◆ Quelle ◆

###

Der bemerkenswerteste Wandel habe sich in den Medien vollzogen, meint die Journalistin, die 1992 mit dem Pulitzerpreis ausgezeichnet wurde. Noch vor kurzem hätten Zeitungen und TV-Sender im Bemühen um Objektivität auch Klimaskeptiker ausführlich zu Wort kommen lassen - obwohl sie inzwischen eine kleine Minderheit unter den Wissenschaftlern stellten. Jetzt nicht mehr: "Die Medien haben in der Berichterstattung über Katrina bewusst die globale Erwärmung als Faktor genannt, ohne sich lange mit der Suche nach Gegenstimmen aufzuhalten", sagt Blum im Gespräch mit SPIEGEL ONLINE.
Ähnlich äußert sich der selbsternannte Profi-Skeptiker Michael Shermer, Herausgeber der Zeitschrift "Skeptic" und Gründer der "Skeptic Society". "Artikel, Essays, Kommentare, Bücher, TV-Sendungen und Dokumentationen haben die öffentliche Aufmerksamkeit auf das Klimaproblem gelenkt", sagte Shermer zu SPIEGEL ONLINE. Dazu habe nicht zuletzt "Katrina" beigetragen: "Der Sturm hat nicht nur die Welt auf die Folgen des Klimawandels aufmerksam gemacht, sondern auch den Ort, der das am meisten gebraucht hat: Amerika."
"Dramatischer Wandel"
Shermer spricht inzwischen von einem "dramatischen Wandel", der kurioserweise vor allem die politische Rechte erfasst habe: Konservative und Religiöse überträfen sich gegenseitig in ihren Beteuerungen, sie hätten die Bedrohung durch den Klimawandel erkannt. Insbesondere die Christen argumentierten plötzlich, "dass Gottes Schöpfung angebetet und gepflegt werden sollte". Und das beinhalte nun einmal die Umwelt.
Shermer, der den Warnungen vor der Klimakatastrophe zunächst skeptisch gegenüberstand, hat jüngst öffentlich seinen Zweifeln abgeschworen. "Wegen der Komplexität des Problems war der Umwelt-Skeptizismus einst haltbar", schrieb der Wissenschaftshistoriker im US-Magazin "Scientific American". Das aber sei nicht länger möglich. "Es ist Zeit, vom Skeptizismus zum Aktivismus überzugehen."
Umfragen scheinen zu belegen, dass die Mehrheit der Amerikaner ähnlich denkt. Bei einer Erhebung des Gallup-Instituts im Frühjahr antworteten 77 Prozent der Befragten, sich machten sich "große" oder "ziemlich große" Sorgen um den Zustand der Umwelt - ein Anstieg von 15 Prozentpunkten innerhalb von zwei Jahren.

###

◆ Zu erledigende Aufgaben ◆
a - In welchem Jahr erhielt die Journalistin aus dem Artikel über den Klimawandel den Pulitzerpreis?
b - Übersetze aus dem Artikel über den Klimawandel den Satz „Umfragen scheinen zu belegen, dass die Mehrheit der Amerikaner ähnlich denkt.“ ins Englische.
c - Führe den Artikel über den Klimawandel nach seinem letzten Satz weiter.

[Zeilen aus einem Datensatz]
###

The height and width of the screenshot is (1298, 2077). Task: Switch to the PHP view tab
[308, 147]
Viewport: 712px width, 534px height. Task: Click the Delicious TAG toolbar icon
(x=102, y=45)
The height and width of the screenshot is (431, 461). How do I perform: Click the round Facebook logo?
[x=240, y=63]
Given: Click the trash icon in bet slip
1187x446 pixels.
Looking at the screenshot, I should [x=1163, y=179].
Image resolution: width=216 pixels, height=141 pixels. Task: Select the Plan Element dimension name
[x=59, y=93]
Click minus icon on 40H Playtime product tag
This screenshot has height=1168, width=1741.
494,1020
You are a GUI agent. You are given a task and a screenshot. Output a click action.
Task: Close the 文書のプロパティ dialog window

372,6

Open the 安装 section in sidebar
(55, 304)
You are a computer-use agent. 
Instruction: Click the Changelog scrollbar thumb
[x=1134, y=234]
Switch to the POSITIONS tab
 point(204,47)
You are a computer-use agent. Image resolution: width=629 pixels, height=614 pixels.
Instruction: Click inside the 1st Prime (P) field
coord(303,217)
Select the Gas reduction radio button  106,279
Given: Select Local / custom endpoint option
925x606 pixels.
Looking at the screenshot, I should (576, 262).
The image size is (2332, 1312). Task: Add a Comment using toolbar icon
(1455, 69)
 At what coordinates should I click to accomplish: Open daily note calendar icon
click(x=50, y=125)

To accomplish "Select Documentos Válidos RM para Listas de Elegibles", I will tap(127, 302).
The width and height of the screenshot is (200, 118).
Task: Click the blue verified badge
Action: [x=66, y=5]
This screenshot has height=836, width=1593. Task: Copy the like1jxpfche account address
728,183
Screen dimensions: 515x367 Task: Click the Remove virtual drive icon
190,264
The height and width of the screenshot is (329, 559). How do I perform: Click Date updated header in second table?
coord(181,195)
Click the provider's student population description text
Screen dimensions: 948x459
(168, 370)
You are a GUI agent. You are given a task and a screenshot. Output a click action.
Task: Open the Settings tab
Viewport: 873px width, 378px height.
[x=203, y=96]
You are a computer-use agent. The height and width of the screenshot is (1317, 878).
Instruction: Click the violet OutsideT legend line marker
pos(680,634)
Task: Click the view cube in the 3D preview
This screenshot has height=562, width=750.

###

◆ Schriftliche Antworten ◆
a - 1992

b - Surveys appear to show that the majority of Americans think similarly.

c -
Al Gores fulminantes Comeback
Neue Katastrophen könnten den Trend weiter verstärken. Das nicht eben für Klima-Alarmismus bekannte Wirtschaftsblatt "The Economist" barmt bereits den Hurrikans der kommenden Wochen entgegen. US-Politiker redeten bisher zwar vor allem aus Gründen der Wirtschaftsförderung über die Gefahren der Umweltverschmutzung, schrieb das Blatt jüngst. "Doch einige schwere Hurrikane könnten diese Gleichgültigkeit verändern. Eine weitere 'Katrina' könnte den Leuten den Rest geben."
Der Klimawandel dürfte so zu einem der Top-Themen des kommenden Präsidentschaftswahlkampfs 2008 werden. Die aussichtsreichen Kandidaten Senator John McCain von den Republikanern und die Demokratin Hillary Clinton haben sich bereits mit eindeutigen Aussagen in der Riege der Klimaschützer positioniert. Mehrere Republikaner haben sich in Sachen Umweltschutz von ihrem Parteifreund George W. Bush abgesetzt - darunter Bürgermeister und Kaliforniens Gouverneur Arnold Schwarzenegger, der mit immer schärferen Öko-Gesetzen auf sich aufmerksam macht.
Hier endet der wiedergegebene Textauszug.